Available data:
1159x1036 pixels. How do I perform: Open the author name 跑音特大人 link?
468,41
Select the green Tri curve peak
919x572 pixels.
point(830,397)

Goal of the exercise: Rewrite the whole listing above, requests included, adding 118 to every number in the coordinate answers.

Answer for this exercise:
1159x1036 pixels. How do I perform: Open the author name 跑音特大人 link?
586,159
Select the green Tri curve peak
919x572 pixels.
point(948,515)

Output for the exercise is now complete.